> **Stated task 1**
From the post about rpmdb below, list each step it gives for adding "Requires: libc.so.6" to /var/lib/rpm/Requirename.
> **Stated task 2**
Write a continuation of the post about rpmdb below, picking up after its final sentence.

On Aug 24, 2008, at 12:15 PM, Jeff Johnson wrote:
>
> Another fundamental design flaw is that rpmdb is doing joins (actually
> secondary lookup's) without assistance from the underlying db
> implementation.
>
>
While I'm on the subject ...
One of the consequences of doing manual "joins" between primary
lookups and 2ndary retrieval is that there is a RMW cycle introduced
that is likely the major performance hit doing rpmdbAdd().
(aside) rpmdbAdd i mebbe 10-15% of total install time at worst,
so divide any measured savings by (at least) 10. Note also that
the real flaw in rpm is that redundant data is repeatedly looked up.
Removing the redundant lookups would have a far larger
saving than anything done to rpmdb/rpmdb.c, caveat emptor.
That's likely an obscure statement, so let me illustrate with an
example.
Consider how
Requires: libc.so.6
is added to /var/lib/rpm/Requirename.
The string "libc.so.6" is used as a primary retrieval key.
The set of header instances is retrieved.
A new header instance integer is added to the array.
The array of header instances is qsort'ed.
The array is rewritten to disk (with O_SYNC or equivalent).
Lather rinse repeat. That's what I'm calling the "RMW cycle".

> **Data excerpts**
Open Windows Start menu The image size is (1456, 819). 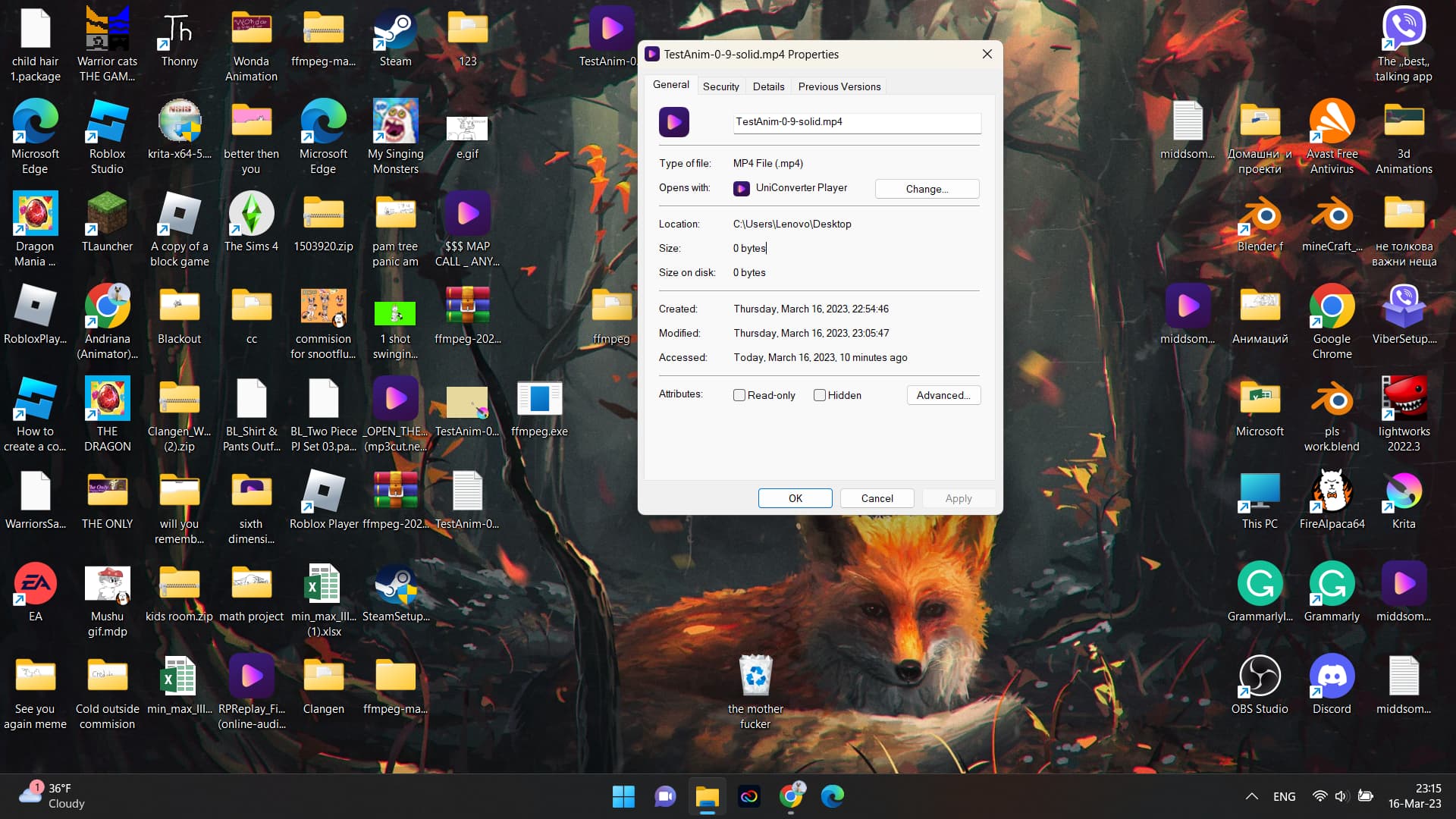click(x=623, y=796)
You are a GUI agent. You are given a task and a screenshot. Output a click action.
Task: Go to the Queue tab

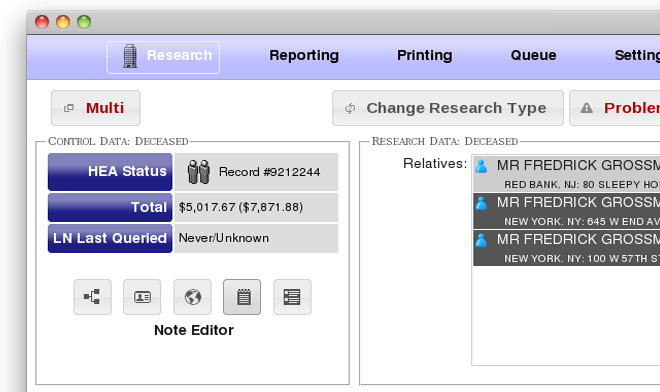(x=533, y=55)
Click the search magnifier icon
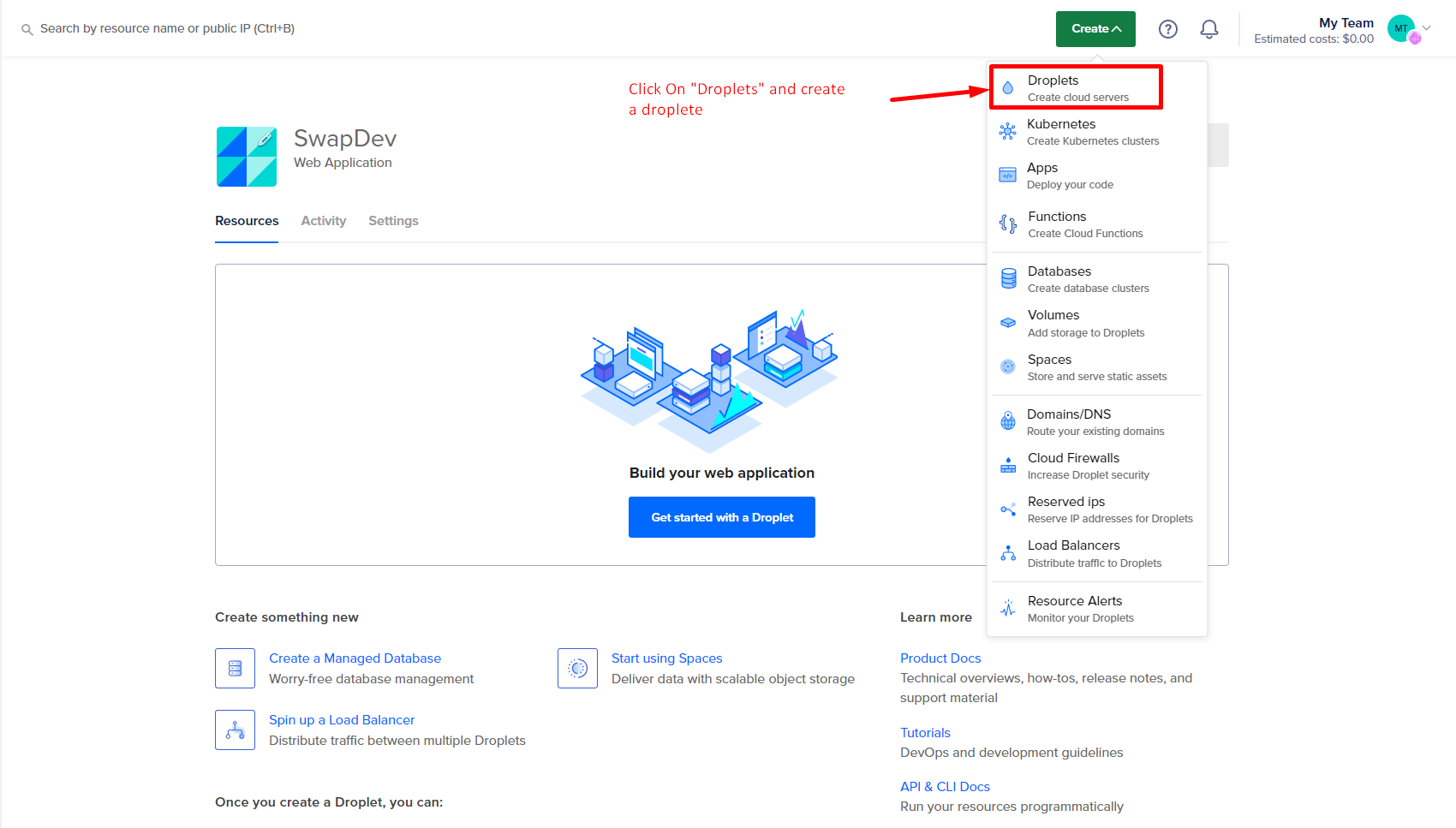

> **Final answer 1**
1. The string "libc.so.6" is used as a primary retrieval key.
2. The set of header instances is retrieved.
3. A new header instance integer is added to the array.
4. The array of header instances is qsort'ed.
5. The array is rewritten to disk (with O_SYNC or equivalent).

> **Final answer 2**
(aside) mergesort, rather than qucksort, should be attempted,
resorting an already sorted array is "worst case" quicksort
performance. I've looked, but just never gotten there, qsort()
in glibc already has tweaks to avoid the lose.
Permitting duplicate primary keys for "libc.so.6" breaks the
RMW cycle. E.g. the flow I outlined previously becomes
dbiPut is called with "libc.so.6" as primary key and header
instance value.
However, all the retrieves then need to handle possibly duplicate
primary keys.
The rpmdb/rpmdb.c code is maybe 60-70% complete to handle duplicate
primary keys in indices, thereby breaking the "RMW cycle" in rpmdbAdd().
If/when completed, all the silly and stoopid goopiness to avoid the
consequences
of O_SYNC used to ensure that the data in an rpmdb ends up on disk
likely
becomes superfluous.
I hope the above makes sense. If not, holler and I'll try to explain
better.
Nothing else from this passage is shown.